Check each line of the entries below for the word "Viewport", and copy the lines that have it.

▶ Pixel coordinate grounding data

┌──

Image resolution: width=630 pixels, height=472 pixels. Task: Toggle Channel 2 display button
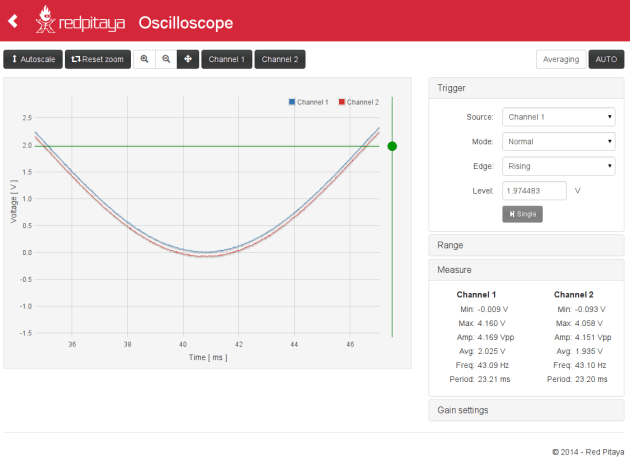point(280,59)
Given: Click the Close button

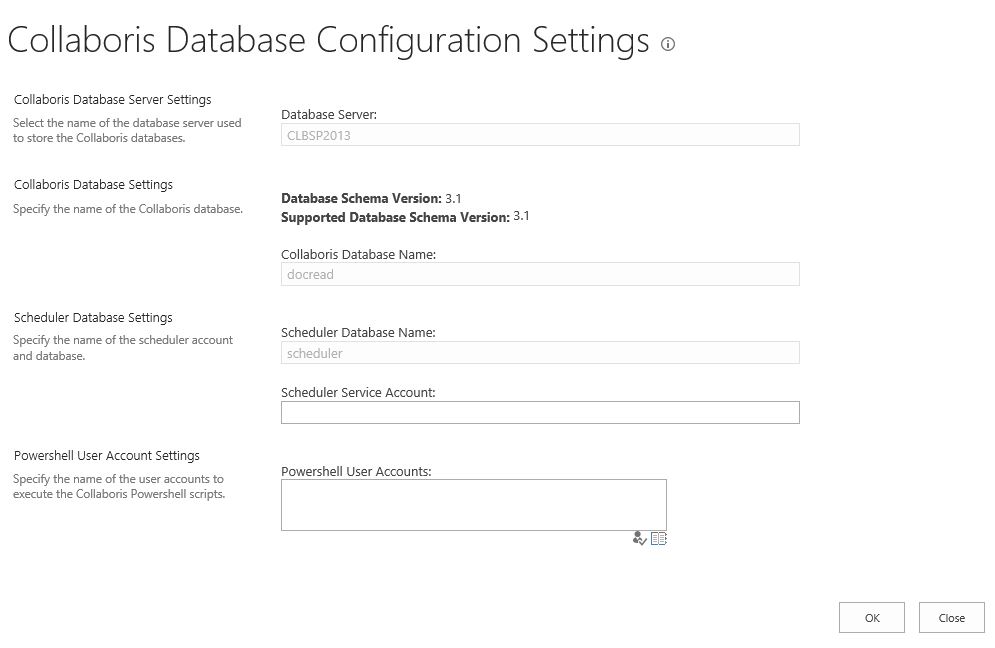Looking at the screenshot, I should click(950, 617).
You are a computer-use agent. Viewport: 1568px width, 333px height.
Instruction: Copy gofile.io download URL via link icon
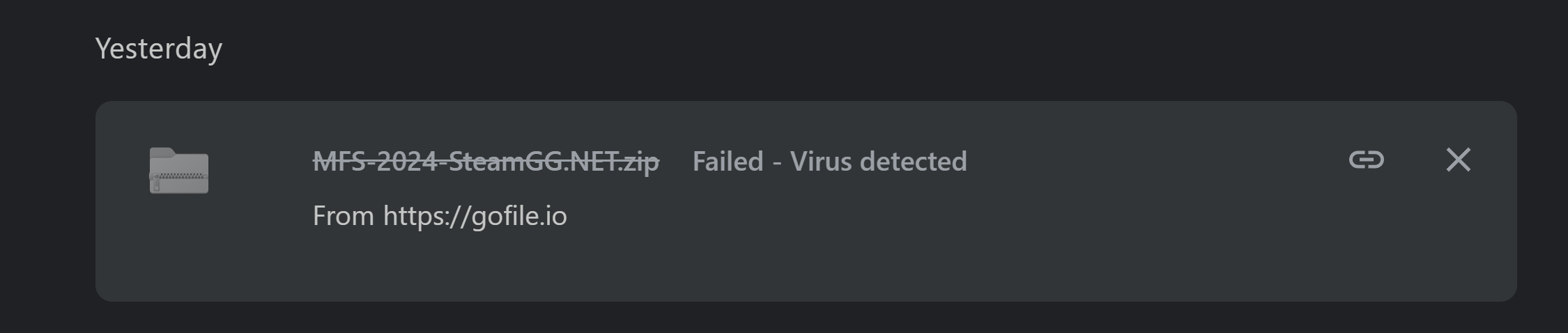pos(1366,160)
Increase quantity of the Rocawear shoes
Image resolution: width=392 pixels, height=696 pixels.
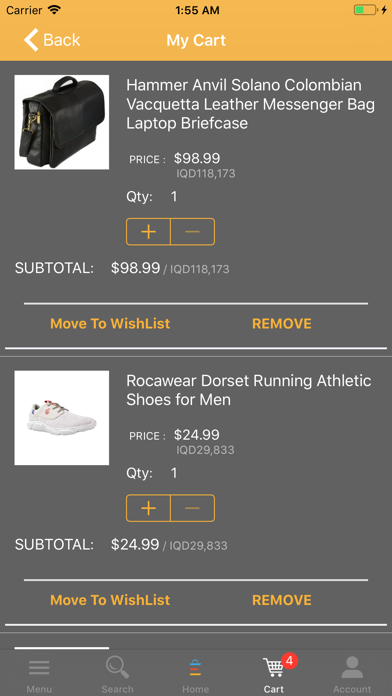point(148,508)
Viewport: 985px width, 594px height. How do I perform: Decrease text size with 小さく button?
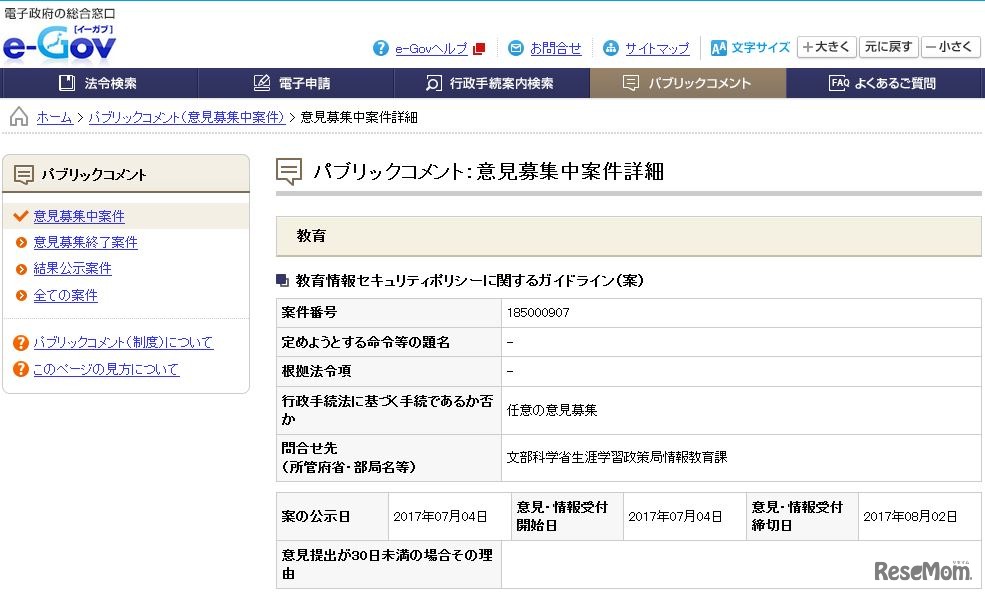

└──

▶ ANSWER AREA
You are a computer-use agent. Viewport: 1568px width, 333px height.
Viewport: 985px width, 594px height. How do I perform: Decrease text size with 小さく button?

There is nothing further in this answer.